▶ [Quoted passage]:
((
A heightened sense of importance?

This week, I am heading to Vegas for the 5th Annual Social Media Conference put on by Ragan Communications. This will be my third trip to this event. I keep going because social media is evolving so quickly. There is always something new to learn. I also like this event because, on two previous trips, there were few pat-yourself-on-the-back presentations. Not a lot of "look how good we are at social media." Instead, it has tended to turn into a forum... lots of discussion that turns out to be constructive. A lot of people realizing that while many have established best practices, we all still have a lot to learn from one another.

Since last year's event, we've seen the launch of Google+. We've also seen Pintrest come out of nowhere and, seemingly, take all the buzz G+ hoped for. And this little thing called Timeline launched from Facebook.

While I am sure the discussion will hit on all of these, the topic I am hoping to bring up - either in a session when it's appropriate or in end-of-day networking - is whether or not we overestimate the power of the individual in a social media world.

Without a doubt, the world of customer service has changed with the emergence of social channels. JetBlue can tell you how to rebook your weather-delayed flight - or the best place to spend your layover at JFK - if you tweet at them. The recent uproar over Susan G. Komen for the Cure certainly showed how social media channels can gather the masses to rally around an issue.

What has been grinding my gears lately has been people attempting to turn their individual problems into national crusades against a brand. I've seen many examples of this, but the tipping point for me was a blogger whose relative had a problem changing to an earlier flight on American Airlines and had to suffer the injustice of waiting for an originally-scheduled flight. The flier didn't want to pay the fee to change to an earlier flight and the blogger used this as a call to arms.

Maybe I fly too much. But, despite the outrage folks have over checked bag fees and the like, there is a rather complicated business model behind airlines and they have their reasons (primarily, profitability, but I digress...) Still, I can understand the frustration. But, the blogger turned this into a crusade. He repeatedly tweeted the link to his blog to the masses (which appeared to have not been proofread) and imploring people to tell the world just how bad it is flying American Airlines.
))
▶ [To do]:
1. List the developments in social media that the blog post says have appeared since last year's event.
2. Turn the rows into a Markdown table with the columns Number and Row line, starting at the row containing "This screenshot has height=696, width=392." and ending at the last row, and leave out blank lines.

▶ [Input material]:
((
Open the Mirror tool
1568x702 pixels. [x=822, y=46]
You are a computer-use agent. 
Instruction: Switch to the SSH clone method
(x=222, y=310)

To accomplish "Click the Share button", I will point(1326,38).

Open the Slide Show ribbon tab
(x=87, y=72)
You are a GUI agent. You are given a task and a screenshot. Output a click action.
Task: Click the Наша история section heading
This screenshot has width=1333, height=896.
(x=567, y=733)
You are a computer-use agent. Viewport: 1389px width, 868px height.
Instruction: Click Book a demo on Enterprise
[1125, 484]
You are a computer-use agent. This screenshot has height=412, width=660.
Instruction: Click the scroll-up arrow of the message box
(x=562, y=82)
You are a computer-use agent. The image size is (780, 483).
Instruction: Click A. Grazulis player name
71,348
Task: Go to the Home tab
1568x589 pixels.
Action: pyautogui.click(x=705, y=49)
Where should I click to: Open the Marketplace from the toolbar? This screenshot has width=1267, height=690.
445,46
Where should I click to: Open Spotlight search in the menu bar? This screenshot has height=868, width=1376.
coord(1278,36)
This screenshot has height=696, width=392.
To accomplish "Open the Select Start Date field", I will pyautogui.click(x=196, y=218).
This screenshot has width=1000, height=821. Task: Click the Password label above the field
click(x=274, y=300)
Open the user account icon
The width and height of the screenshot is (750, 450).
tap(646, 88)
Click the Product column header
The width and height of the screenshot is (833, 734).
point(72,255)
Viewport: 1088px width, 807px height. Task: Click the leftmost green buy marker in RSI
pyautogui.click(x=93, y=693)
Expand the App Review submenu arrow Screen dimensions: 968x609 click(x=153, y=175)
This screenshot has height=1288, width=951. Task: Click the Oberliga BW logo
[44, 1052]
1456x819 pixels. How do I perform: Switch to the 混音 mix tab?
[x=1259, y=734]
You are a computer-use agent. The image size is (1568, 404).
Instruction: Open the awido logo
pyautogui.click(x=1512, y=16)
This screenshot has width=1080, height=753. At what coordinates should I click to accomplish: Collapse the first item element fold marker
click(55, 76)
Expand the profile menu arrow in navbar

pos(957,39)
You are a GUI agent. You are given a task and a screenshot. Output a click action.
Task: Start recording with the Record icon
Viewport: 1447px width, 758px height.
))
▶ [Set of answers]:
1.
- The launch of Google+
- The rise of Pintrest
- The launch of Timeline from Facebook

2.
| Number | Row line |
|---|---|
| 1 | This screenshot has height=696, width=392. |
| 2 | To accomplish "Open the Select Start Date field", I will pyautogui.click(x=196, y=218). |
| 3 | This screenshot has width=1000, height=821. Task: Click the Password label above the field |
| 4 | click(x=274, y=300) |
| 5 | Open the user account icon |
| 6 | The width and height of the screenshot is (750, 450). |
| 7 | tap(646, 88) |
| 8 | Click the Product column header |
| 9 | The width and height of the screenshot is (833, 734). |
| 10 | point(72,255) |
| 11 | Viewport: 1088px width, 807px height. Task: Click the leftmost green buy marker in RSI |
| 12 | pyautogui.click(x=93, y=693) |
| 13 | Expand the App Review submenu arrow Screen dimensions: 968x609 click(x=153, y=175) |
| 14 | This screenshot has height=1288, width=951. Task: Click the Oberliga BW logo |
| 15 | [44, 1052] |
| 16 | 1456x819 pixels. How do I perform: Switch to the 混音 mix tab? |
| 17 | [x=1259, y=734] |
| 18 | You are a computer-use agent. The image size is (1568, 404). |
| 19 | Instruction: Open the awido logo |
| 20 | pyautogui.click(x=1512, y=16) |
| 21 | This screenshot has width=1080, height=753. At what coordinates should I click to accomplish: Collapse the first item element fold marker |
| 22 | click(55, 76) |
| 23 | Expand the profile menu arrow in navbar |
| 24 | pos(957,39) |
| 25 | You are a GUI agent. You are given a task and a screenshot. Output a click action. |
| 26 | Task: Start recording with the Record icon |
| 27 | Viewport: 1447px width, 758px height. |